Offend, shock and disturb

De Britse krant The Sunday Times publiceerde in 1972 een artikel over een lopende rechtszaak tegen de fabrikanten van een kalmeringsmiddel. Deze rechtszaak was aangespannen door een groep vrouwen die het middel tijdens hun zwangerschap hadden gebruikt, wat had geleid tot afwijkingen bij hun kinderen. De krant publiceerde hierover en kondigde nog een artikel aan. De fabrikanten vroegen de Britse rechter het artikel te verbieden omdat dit nadelige invloed kon hebben op de lopende rechtszaak. De rechter wees het verbod toe. The Sunday Times stapte daarop naar het Europees Hof van de Rechten van de Mens en die oordeelde dat het publicatieverbod niet was toegestaan.
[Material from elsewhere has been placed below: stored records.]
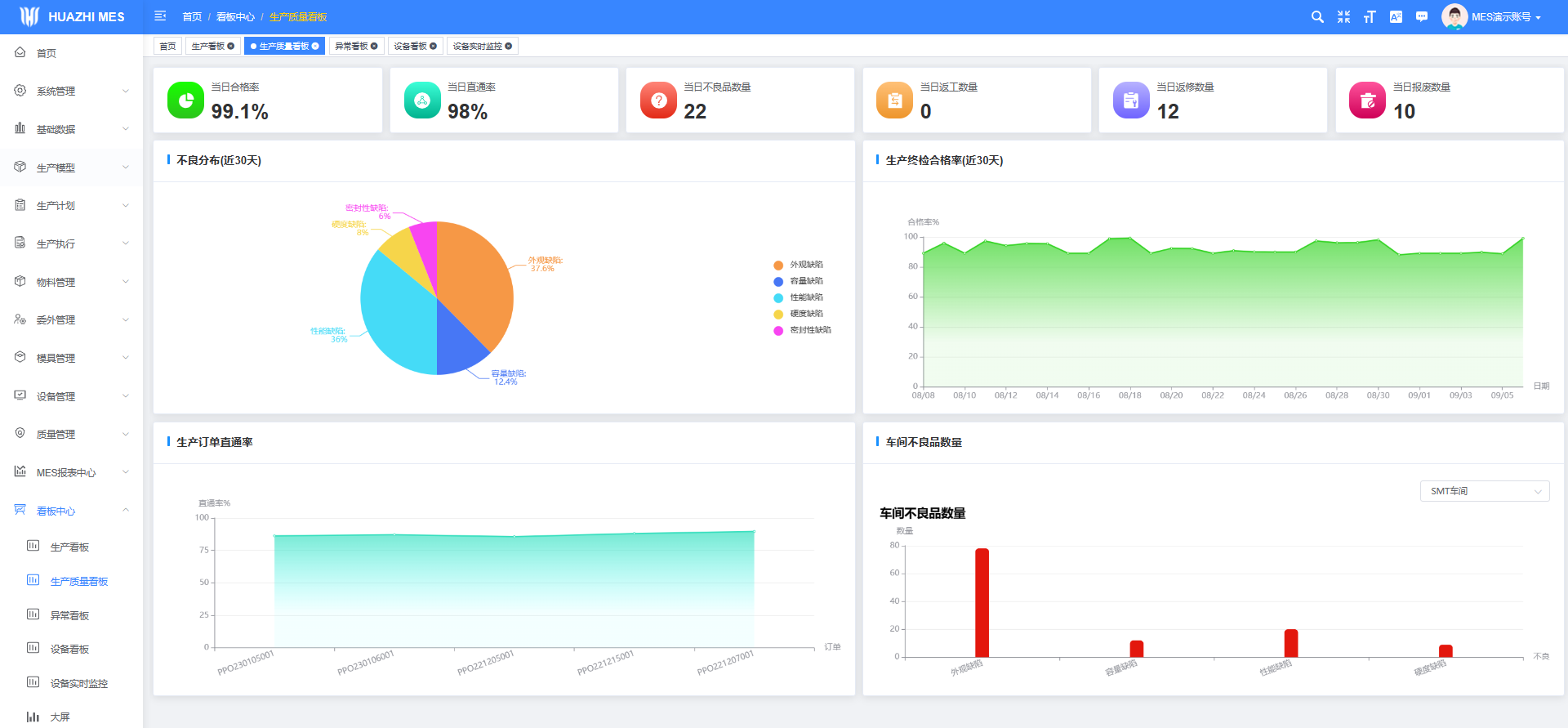Select 设备看板 in the sidebar submenu
1568x728 pixels.
(69, 650)
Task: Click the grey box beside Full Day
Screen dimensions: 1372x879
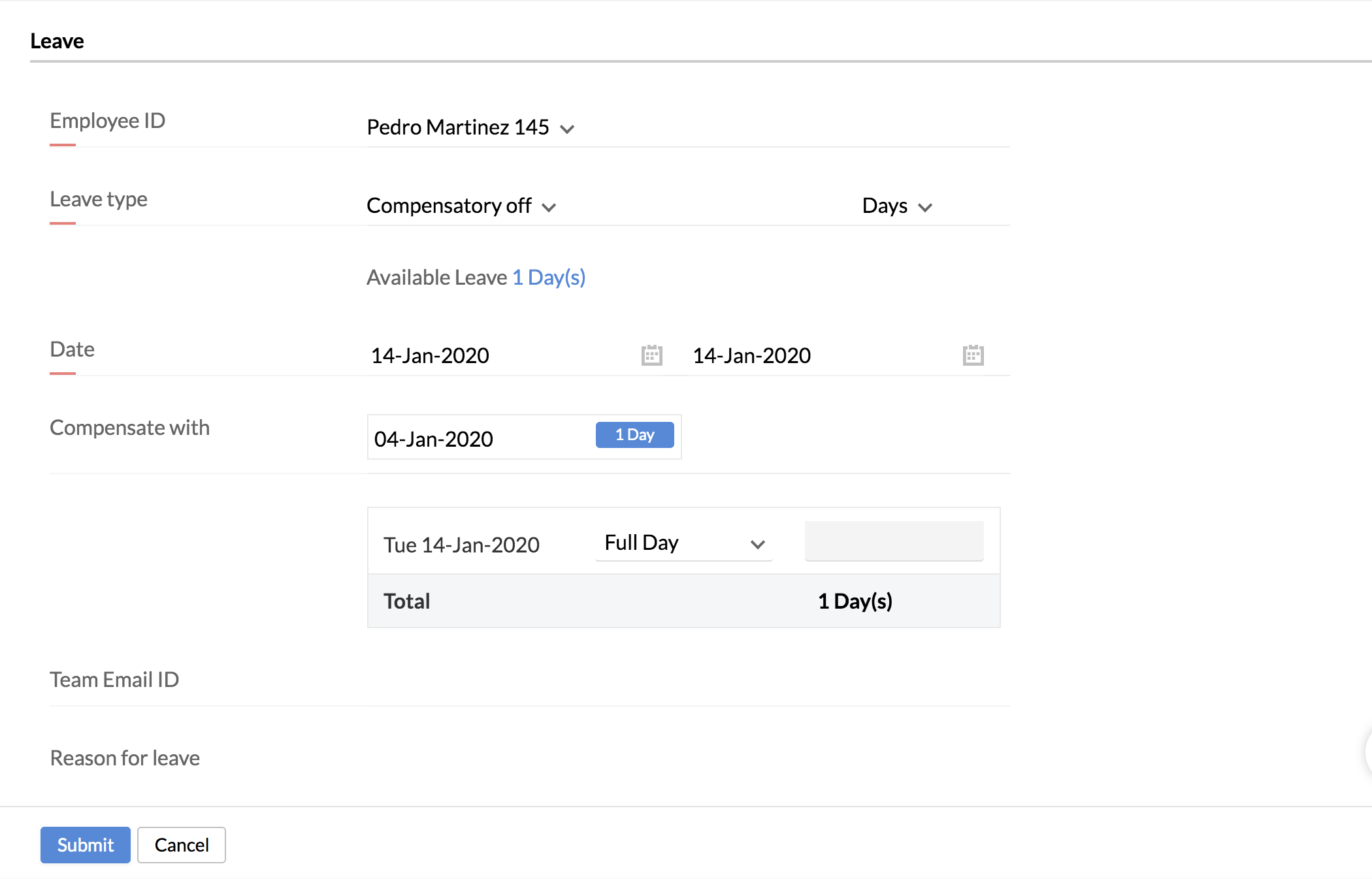Action: (894, 541)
Het arrest uit 1979 is vandaag de dag nog steeds relevant omdat het hof hierin voor het eerst oordeelt dat de uitingsvrijheid er niet alleen is voor welgevallige informatie en ideeën, maar ook voor inlichtingen en denkbeelden die ergeren, shockeren en verwarring zaaien (‘offend, shock and disturb’). Zowel in Europese als in Nederlandse rechtspraak wordt dit uitgangspunt nog steeds aangehaald. Want, aldus het hof, zonder pluriformiteit, tolerantie en een ‘open mind’ is er geen sprake van een democratische samenleving. Deze uitgangspunten zijn juist voor de pers van groot belang omdat die schokkende informatie en ideeën kan (en soms moet) verspreiden.